Closed nightblade9 closed 2 years ago

nightblade9 commented 2 years ago

How do I make a UI-facing label that's always facing the camera and always on-screen? I want to use it to display the number of points.

I got labels working via an OQ_UI2DLabel instance. But, it only faces one direction, and doesn't move around. I tried placing it as a child of the controller (works great in the VR simulator), camera, origin, etc. but it simply stays in place.

To be clear, I would like it to always be on-screen and facing the camera, like any other HUD element. In 2D, I could achieve this with a CanvasLayer and a label sub-control.

nightblade9 commented 2 years ago

I figured out a hack of sorts. You can put OQ_UILabel2D nodes under the camera node, albeit you need to set a proper Z translation, like -0.5. It's ugly, but it works. Is there a better/preferred way?

NeoSpark314 commented 2 years ago

I think what you describe is a good solution in VR and not ugly :-). I can't think of a better way right now that would not be technically equivalent to the UILabel2D. And you want to have verything a real object in 3D space to have it rendered correct for both eyes.

nightblade9 commented 2 years ago

Hmm. Maybe it's just me (new to 3D games as well as XR), but the solution is not immediately obvious; not only that you can't use a regular Label, but that it lives in 3D space instead of screen-space by default.

I don't know much about Godot's internals. It seems to me that the XR camera node you provided in the toolkit, renders to a viewport. Shouldn't it be possible to, say, add a CanvasLayer to that, and then add controls in "screen space" as usual?

The current process takes a lot of manual tweaking/iteration to get things to appear correctly (very painful to make a non-trivial HUD), not sure if it might be affected by lighting, environment, etc. nodes - which would be unexpected.
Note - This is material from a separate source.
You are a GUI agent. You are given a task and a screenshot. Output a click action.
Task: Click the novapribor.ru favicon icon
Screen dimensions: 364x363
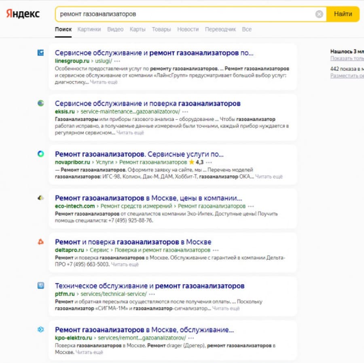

NeoSpark314 commented 2 years ago

The problem with VR is that you need to render a separate image for each eye; these two images are different to keep up the illusion of a 3d scene. If this is not correct you will confuse the brain and induce sickness very quickly. So a simple 2d canvas will not work well. But I agree that it is not easy to setup; and usally also very application specific to have a UI; most VR games and applications that I remeber did not use static huds but tried to add elements either into the world (like a menu screen that you can walk to) or make elements appear when you look at your wrist for example.

nightblade9 commented 2 years ago

Makes sense. There's probably nothing more to do here, then. Thanks for the input.